What this task involves:
Please give the number of lines in the records below that include "will", with no other output.

────────────────────

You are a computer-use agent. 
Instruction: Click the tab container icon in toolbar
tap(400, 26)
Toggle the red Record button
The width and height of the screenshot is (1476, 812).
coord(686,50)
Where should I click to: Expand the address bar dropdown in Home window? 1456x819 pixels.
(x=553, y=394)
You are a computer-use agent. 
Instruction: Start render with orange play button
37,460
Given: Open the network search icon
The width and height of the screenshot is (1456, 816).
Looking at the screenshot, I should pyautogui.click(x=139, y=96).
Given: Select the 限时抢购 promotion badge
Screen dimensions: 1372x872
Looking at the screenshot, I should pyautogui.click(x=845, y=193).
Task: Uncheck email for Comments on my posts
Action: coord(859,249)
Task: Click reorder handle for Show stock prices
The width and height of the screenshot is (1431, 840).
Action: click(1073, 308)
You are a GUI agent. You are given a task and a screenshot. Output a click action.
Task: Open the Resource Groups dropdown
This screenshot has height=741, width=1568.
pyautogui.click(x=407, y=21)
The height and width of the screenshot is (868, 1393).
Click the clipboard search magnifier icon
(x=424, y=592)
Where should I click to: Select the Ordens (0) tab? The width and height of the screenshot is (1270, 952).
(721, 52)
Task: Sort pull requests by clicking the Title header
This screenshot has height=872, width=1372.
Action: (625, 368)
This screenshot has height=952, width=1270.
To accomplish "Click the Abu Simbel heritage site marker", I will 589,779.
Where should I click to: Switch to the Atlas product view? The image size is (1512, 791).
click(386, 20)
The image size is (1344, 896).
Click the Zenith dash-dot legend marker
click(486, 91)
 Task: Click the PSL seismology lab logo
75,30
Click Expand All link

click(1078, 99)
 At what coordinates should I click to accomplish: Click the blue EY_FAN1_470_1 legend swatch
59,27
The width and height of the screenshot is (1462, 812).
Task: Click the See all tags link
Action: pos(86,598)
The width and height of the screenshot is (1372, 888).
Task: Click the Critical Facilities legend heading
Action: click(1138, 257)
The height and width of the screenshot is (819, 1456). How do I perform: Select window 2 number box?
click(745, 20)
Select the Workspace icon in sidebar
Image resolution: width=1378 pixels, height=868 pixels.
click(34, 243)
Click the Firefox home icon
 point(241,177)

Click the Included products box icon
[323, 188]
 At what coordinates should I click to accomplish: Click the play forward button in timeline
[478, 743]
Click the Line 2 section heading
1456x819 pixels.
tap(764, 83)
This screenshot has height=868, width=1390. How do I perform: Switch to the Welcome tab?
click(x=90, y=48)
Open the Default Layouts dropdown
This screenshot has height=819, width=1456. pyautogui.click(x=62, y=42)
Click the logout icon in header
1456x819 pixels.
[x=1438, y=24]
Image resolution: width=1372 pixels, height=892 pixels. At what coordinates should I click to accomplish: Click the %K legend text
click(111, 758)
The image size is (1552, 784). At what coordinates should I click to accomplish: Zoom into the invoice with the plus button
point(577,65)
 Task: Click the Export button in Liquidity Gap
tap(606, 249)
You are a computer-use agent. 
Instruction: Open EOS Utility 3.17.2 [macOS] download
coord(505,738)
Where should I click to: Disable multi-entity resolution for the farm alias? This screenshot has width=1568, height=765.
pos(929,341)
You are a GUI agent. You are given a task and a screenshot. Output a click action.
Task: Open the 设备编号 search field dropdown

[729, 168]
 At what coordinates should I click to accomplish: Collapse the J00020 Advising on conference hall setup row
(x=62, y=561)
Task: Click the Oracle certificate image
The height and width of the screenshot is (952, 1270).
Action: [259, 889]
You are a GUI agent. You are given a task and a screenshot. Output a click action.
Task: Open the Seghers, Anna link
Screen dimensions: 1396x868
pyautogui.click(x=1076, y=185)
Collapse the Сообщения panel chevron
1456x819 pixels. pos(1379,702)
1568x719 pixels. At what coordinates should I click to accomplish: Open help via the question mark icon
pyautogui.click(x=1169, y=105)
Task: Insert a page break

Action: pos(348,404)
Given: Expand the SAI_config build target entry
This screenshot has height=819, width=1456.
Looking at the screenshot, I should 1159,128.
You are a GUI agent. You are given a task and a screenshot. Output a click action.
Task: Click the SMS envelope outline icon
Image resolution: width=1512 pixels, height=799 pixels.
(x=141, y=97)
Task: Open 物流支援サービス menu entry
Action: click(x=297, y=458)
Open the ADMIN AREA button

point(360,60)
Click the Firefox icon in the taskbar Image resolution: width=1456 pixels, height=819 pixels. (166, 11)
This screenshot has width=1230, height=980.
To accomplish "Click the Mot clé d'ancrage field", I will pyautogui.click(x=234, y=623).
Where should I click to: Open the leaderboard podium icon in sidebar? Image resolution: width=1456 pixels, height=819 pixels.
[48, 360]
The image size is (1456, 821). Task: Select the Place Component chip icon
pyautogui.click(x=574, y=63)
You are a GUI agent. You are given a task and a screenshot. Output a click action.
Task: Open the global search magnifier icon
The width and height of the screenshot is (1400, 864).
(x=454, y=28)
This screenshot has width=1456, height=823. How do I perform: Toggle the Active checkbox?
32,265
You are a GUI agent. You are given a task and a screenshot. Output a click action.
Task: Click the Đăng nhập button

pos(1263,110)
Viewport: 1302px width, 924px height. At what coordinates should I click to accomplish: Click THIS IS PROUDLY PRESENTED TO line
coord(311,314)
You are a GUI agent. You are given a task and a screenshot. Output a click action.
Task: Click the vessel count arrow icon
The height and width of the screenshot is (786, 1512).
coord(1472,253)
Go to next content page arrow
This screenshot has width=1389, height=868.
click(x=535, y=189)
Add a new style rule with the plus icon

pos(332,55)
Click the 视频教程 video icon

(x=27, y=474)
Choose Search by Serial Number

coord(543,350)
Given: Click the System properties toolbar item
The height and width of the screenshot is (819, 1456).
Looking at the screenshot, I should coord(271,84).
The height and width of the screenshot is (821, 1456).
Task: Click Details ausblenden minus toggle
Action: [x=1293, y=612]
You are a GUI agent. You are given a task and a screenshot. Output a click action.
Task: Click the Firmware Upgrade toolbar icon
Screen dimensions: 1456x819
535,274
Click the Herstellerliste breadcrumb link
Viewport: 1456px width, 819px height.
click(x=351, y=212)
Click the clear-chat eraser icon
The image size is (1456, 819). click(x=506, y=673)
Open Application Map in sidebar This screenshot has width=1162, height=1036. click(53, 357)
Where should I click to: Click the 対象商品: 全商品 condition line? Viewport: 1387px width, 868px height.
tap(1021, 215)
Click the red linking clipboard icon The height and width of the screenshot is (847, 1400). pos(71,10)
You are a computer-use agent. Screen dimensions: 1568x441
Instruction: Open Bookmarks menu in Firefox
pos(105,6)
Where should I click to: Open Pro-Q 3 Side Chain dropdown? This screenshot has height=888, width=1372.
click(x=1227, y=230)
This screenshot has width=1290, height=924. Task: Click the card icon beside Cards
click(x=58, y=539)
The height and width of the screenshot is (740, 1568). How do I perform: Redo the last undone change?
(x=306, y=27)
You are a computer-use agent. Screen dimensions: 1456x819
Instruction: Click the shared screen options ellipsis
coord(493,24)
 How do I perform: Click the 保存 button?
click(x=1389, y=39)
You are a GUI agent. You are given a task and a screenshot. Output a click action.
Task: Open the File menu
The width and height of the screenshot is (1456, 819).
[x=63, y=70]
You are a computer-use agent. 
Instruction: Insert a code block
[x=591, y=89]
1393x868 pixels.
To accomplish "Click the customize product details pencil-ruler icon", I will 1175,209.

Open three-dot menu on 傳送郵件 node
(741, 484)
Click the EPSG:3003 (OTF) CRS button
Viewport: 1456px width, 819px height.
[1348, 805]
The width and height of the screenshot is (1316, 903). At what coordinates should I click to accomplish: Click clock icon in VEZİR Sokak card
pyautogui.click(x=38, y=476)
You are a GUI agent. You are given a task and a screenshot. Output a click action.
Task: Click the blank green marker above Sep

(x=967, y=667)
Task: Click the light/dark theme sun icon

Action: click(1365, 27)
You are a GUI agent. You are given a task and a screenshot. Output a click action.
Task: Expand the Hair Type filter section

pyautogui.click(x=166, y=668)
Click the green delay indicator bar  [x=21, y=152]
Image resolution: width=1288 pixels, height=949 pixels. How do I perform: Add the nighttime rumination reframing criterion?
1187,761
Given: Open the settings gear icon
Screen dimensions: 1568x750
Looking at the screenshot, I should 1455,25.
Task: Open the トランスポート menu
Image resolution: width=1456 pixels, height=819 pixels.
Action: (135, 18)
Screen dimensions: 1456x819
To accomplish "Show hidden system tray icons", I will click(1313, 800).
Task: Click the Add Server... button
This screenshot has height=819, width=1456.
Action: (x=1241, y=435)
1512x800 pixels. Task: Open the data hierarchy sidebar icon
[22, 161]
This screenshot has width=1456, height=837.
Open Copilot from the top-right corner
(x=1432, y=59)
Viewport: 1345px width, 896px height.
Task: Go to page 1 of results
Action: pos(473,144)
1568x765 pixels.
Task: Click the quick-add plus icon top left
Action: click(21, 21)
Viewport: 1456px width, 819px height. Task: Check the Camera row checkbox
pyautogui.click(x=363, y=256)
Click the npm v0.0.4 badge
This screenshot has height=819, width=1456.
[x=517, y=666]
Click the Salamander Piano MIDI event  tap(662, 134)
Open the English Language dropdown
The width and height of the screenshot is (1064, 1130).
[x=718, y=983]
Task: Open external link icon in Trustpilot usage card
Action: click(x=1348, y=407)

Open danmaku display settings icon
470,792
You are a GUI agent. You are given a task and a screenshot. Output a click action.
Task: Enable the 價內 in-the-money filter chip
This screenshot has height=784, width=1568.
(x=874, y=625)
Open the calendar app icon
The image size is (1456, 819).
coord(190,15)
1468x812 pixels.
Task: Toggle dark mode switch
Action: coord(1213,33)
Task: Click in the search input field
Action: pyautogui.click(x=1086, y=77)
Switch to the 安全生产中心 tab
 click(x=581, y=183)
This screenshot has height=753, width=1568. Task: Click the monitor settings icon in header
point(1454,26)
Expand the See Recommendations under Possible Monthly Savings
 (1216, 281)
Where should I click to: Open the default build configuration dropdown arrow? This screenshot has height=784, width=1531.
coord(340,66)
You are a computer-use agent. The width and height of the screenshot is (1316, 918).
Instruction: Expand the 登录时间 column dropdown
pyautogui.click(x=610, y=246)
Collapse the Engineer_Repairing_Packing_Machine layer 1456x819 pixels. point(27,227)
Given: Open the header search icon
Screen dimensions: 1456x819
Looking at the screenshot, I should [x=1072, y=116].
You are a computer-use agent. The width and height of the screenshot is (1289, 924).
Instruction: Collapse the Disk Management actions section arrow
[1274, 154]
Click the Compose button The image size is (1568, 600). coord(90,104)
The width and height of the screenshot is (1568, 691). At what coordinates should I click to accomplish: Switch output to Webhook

────────────────────

Problem solution:
4